[[ DATA TO PROCESS open ]]
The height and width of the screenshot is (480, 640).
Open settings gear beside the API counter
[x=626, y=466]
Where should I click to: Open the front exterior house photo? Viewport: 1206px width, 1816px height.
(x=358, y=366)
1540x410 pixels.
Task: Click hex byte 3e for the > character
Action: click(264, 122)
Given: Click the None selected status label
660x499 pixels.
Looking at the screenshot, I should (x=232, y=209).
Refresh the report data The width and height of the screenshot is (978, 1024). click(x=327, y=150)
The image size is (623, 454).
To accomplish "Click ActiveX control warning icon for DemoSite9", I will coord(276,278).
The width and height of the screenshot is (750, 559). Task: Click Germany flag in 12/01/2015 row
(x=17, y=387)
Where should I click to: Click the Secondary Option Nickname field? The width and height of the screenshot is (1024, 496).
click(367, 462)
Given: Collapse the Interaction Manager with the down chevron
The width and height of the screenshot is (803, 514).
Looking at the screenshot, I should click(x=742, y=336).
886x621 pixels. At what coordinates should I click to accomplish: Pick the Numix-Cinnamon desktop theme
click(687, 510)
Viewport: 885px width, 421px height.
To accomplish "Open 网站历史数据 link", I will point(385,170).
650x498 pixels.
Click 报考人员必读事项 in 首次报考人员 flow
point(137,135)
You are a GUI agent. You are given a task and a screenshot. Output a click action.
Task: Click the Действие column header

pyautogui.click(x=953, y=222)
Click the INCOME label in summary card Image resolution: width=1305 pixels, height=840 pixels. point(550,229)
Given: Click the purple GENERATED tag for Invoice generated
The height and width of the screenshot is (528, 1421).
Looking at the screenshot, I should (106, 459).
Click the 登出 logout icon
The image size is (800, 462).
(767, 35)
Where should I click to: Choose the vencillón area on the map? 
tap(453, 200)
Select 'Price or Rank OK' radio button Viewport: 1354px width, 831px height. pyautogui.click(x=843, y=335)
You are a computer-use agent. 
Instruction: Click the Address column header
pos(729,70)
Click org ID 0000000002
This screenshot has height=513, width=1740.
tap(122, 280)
[[ DATA TO PROCESS closed ]]
● WHAT TO WORK ON:
Please give each line above again, word for word.

● YOUR RESPONSE:
The height and width of the screenshot is (480, 640).
Open settings gear beside the API counter
[x=626, y=466]
Where should I click to: Open the front exterior house photo? Viewport: 1206px width, 1816px height.
(x=358, y=366)
1540x410 pixels.
Task: Click hex byte 3e for the > character
Action: click(264, 122)
Given: Click the None selected status label
660x499 pixels.
Looking at the screenshot, I should (x=232, y=209).
Refresh the report data The width and height of the screenshot is (978, 1024). click(x=327, y=150)
The image size is (623, 454).
To accomplish "Click ActiveX control warning icon for DemoSite9", I will coord(276,278).
The width and height of the screenshot is (750, 559). Task: Click Germany flag in 12/01/2015 row
(x=17, y=387)
Where should I click to: Click the Secondary Option Nickname field? The width and height of the screenshot is (1024, 496).
click(367, 462)
Given: Collapse the Interaction Manager with the down chevron
The width and height of the screenshot is (803, 514).
Looking at the screenshot, I should click(x=742, y=336).
886x621 pixels. At what coordinates should I click to accomplish: Pick the Numix-Cinnamon desktop theme
click(687, 510)
Viewport: 885px width, 421px height.
To accomplish "Open 网站历史数据 link", I will point(385,170).
650x498 pixels.
Click 报考人员必读事项 in 首次报考人员 flow
point(137,135)
You are a GUI agent. You are given a task and a screenshot. Output a click action.
Task: Click the Действие column header

pyautogui.click(x=953, y=222)
Click the INCOME label in summary card Image resolution: width=1305 pixels, height=840 pixels. point(550,229)
Given: Click the purple GENERATED tag for Invoice generated
The height and width of the screenshot is (528, 1421).
Looking at the screenshot, I should (106, 459).
Click the 登出 logout icon
The image size is (800, 462).
(767, 35)
Where should I click to: Choose the vencillón area on the map? 
tap(453, 200)
Select 'Price or Rank OK' radio button Viewport: 1354px width, 831px height. pyautogui.click(x=843, y=335)
You are a computer-use agent. 
Instruction: Click the Address column header
pos(729,70)
Click org ID 0000000002
This screenshot has height=513, width=1740.
tap(122, 280)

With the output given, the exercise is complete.